“Are we there yet?” asks one impatient child. “How much further?” chimes another. Family vacations, like many life experiences, are ripe with expectations. From how long it takes and how much longer it will take to get there to the quality of the interactions with family members, our expectations shape our family vacations.

Family vacations can be an opportunity for at least one person in the family to learn more about a hobby of interest to them. You may have a son who is interested in baseball and wants to visit the Baseball Hall of Fame. Perhaps you have a daughter who is interested in nature and wants to visit Yellowstone National Park. You may want to go to the beach and spend your days watching sunrises or sunsets.

Each person should have the chance to voice their opinion about what they would like from the vacation. Notice I didn’t say they should get to pick where they go but really have the chance to talk about how they would like the vacation to go and where they would like to go.

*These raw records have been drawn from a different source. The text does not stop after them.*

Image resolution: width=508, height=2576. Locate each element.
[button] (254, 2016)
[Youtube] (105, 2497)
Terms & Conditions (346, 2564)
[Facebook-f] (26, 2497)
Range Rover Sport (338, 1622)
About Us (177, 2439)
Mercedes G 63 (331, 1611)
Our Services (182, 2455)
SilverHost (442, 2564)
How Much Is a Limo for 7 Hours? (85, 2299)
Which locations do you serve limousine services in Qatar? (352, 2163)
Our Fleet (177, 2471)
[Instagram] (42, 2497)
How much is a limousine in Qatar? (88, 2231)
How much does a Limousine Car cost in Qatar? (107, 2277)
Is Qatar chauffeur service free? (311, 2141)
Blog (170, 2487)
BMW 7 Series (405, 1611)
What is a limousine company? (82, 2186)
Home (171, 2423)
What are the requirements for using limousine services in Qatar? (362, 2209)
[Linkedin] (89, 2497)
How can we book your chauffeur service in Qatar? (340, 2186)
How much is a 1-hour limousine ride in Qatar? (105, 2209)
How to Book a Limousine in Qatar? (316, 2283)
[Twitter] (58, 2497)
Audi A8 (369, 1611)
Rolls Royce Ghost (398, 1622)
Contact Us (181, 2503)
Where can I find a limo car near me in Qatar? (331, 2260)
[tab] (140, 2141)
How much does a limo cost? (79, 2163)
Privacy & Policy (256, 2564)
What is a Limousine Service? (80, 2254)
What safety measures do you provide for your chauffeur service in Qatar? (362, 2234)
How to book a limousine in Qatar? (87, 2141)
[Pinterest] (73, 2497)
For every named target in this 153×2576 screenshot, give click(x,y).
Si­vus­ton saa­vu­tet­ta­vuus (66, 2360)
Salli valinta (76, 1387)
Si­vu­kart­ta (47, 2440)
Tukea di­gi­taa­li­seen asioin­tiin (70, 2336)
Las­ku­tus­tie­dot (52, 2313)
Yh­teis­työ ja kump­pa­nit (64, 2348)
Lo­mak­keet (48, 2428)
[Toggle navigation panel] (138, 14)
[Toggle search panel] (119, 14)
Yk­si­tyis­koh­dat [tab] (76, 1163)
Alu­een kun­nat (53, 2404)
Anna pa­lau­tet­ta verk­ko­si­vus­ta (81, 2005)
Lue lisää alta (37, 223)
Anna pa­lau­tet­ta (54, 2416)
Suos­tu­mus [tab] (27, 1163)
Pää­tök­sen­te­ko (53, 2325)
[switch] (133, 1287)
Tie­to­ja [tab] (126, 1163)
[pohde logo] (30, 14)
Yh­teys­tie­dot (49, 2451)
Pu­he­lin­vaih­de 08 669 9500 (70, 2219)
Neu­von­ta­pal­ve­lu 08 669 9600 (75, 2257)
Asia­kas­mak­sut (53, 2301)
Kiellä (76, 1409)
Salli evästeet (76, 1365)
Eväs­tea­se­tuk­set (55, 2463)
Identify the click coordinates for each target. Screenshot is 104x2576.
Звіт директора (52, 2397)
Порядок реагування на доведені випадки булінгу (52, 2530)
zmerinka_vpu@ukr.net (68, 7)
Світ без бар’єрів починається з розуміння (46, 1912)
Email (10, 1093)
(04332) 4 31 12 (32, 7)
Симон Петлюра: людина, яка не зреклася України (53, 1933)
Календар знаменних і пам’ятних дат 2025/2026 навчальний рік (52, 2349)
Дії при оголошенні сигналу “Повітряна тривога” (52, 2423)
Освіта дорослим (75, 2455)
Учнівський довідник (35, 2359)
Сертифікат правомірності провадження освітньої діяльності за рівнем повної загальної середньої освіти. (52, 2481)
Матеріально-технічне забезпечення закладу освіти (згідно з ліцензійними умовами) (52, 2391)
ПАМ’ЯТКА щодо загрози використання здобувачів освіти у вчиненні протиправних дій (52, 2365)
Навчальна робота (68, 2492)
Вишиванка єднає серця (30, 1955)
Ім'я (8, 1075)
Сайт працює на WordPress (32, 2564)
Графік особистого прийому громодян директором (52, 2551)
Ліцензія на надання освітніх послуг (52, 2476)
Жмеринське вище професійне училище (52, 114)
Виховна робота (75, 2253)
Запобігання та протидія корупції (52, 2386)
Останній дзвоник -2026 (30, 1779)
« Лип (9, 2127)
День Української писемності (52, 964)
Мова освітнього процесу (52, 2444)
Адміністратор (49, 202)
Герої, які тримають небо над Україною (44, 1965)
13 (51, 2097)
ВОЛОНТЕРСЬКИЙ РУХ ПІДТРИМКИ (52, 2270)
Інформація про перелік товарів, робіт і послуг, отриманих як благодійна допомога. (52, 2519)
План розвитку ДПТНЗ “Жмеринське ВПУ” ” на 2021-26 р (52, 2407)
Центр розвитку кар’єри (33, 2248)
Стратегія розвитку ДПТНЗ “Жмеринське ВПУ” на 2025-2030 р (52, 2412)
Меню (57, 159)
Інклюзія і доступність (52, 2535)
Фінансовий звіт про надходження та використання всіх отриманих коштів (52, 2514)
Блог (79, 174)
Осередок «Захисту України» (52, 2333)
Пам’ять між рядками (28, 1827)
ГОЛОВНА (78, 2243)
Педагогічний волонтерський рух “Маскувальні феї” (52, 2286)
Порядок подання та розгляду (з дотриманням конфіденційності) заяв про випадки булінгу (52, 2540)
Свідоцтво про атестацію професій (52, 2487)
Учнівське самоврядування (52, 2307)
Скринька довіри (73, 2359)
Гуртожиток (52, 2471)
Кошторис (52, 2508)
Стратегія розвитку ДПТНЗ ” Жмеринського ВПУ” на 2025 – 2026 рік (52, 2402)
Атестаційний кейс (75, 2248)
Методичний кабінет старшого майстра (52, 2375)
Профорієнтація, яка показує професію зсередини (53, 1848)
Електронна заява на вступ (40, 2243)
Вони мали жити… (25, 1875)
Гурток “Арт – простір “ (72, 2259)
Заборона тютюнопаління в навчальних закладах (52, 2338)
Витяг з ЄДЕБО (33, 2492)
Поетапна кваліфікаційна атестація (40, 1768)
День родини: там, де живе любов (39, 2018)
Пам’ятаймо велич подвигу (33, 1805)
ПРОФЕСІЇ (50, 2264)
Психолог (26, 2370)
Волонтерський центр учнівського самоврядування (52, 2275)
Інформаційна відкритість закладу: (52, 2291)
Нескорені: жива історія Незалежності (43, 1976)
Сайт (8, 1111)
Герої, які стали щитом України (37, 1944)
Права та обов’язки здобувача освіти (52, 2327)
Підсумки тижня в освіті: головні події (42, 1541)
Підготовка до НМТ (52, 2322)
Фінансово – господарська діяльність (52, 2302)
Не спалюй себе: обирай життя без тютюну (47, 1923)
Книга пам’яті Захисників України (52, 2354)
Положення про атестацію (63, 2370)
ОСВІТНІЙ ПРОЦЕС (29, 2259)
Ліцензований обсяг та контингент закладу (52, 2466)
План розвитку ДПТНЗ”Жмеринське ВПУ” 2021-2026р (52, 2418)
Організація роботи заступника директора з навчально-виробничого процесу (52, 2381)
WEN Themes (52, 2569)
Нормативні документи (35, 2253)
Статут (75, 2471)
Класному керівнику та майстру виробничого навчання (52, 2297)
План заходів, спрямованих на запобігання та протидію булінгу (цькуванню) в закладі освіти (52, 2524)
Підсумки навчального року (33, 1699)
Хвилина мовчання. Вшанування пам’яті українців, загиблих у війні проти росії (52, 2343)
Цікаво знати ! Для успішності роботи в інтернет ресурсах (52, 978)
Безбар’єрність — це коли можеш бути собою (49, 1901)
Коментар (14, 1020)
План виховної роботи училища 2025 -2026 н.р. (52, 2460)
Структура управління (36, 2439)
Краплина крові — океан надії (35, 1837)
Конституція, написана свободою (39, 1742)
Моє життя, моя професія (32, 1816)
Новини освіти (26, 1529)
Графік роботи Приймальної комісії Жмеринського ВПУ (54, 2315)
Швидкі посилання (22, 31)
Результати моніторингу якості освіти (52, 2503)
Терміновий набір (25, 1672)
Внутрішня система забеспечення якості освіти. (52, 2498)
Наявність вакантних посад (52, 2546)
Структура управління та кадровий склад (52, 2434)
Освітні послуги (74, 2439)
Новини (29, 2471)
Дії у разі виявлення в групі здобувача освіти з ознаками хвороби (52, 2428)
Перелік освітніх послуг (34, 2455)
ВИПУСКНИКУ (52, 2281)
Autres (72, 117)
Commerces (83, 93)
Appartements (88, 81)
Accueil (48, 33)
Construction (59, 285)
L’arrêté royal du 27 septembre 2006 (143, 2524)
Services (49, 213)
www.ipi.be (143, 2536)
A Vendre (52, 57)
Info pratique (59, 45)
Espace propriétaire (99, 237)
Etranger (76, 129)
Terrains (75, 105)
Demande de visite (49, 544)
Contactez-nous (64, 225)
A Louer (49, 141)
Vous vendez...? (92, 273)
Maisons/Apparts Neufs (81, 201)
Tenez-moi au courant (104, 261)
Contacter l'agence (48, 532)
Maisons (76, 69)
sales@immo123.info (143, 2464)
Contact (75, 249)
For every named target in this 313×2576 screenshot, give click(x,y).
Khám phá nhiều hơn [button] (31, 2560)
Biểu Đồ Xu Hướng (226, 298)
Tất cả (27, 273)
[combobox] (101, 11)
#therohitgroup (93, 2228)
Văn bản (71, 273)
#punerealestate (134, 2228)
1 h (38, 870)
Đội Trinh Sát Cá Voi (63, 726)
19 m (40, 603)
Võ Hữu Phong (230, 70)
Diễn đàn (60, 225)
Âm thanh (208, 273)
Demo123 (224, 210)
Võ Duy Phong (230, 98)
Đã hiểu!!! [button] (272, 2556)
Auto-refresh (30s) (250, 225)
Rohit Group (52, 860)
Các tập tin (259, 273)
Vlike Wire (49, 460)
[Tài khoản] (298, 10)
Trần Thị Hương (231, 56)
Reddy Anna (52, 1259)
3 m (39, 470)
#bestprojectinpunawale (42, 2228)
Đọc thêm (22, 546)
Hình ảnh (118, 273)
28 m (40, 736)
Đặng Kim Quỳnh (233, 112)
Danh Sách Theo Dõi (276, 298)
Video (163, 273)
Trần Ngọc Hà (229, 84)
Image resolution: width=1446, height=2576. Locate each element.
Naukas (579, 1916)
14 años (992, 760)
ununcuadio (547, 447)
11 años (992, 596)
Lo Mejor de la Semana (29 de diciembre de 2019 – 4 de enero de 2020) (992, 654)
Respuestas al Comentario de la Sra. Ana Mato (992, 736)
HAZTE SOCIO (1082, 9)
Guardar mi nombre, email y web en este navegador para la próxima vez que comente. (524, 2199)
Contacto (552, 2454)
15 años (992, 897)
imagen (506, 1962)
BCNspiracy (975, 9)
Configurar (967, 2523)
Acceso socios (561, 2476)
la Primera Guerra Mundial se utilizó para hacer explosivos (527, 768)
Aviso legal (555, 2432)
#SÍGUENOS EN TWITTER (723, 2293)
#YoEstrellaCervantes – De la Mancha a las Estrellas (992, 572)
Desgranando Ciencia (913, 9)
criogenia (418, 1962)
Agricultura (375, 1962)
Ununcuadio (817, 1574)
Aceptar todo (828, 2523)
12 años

Expectations must be clearly communicated to one another. It is not uncommon to have unspoken expectations, believing the other person(s) ought to know what would be a good vacation to you. Be careful assuming anyone knows what you would like. Focus on sharing what each has in mind for the vacation and becoming aware of what a vacation means to you. Communicating the expectations is crucial to helping avoid disappointment.

When my husband and I first vacationed with family members, we were struck at the contrast between our families. My husband’s family would plan to go exploring based on their interests and coordinate a time to meet up for dinner. As my husband noted, when we were on vacation with my family, we would schedule ALL our time together. (Note: I use the word “all” very conscientiously.)

To have your vacation be what you expect, you need to be aware of your expectations. Expectations need to be realistic. A common mistake in vacation planning is to underestimate how much time will be spent in a particular activity. Be clear about your expectations. Focus on what you want your vacation to be like; avoid focusing on what you don’t want for a vacation. Create a mental picture of how you will spend your vacation time and communicate that picture as clearly as you can to others traveling with you.

As vacations are planned, several questions should be considered:
• What is the focus of our vacation? Are we planning opportunities together as a family?
• What steps do we need to follow to ensure each person’s expectations are being met?
• What would be an ideal day spent on our vacation? Do you picture yourself reading on a beach or trying your hand at snow skiing? Are you relaxing to enjoy a rejuvenating vacation or are you physically engaged in a productive activity?
• Are the timeframes estimated for activities realistic?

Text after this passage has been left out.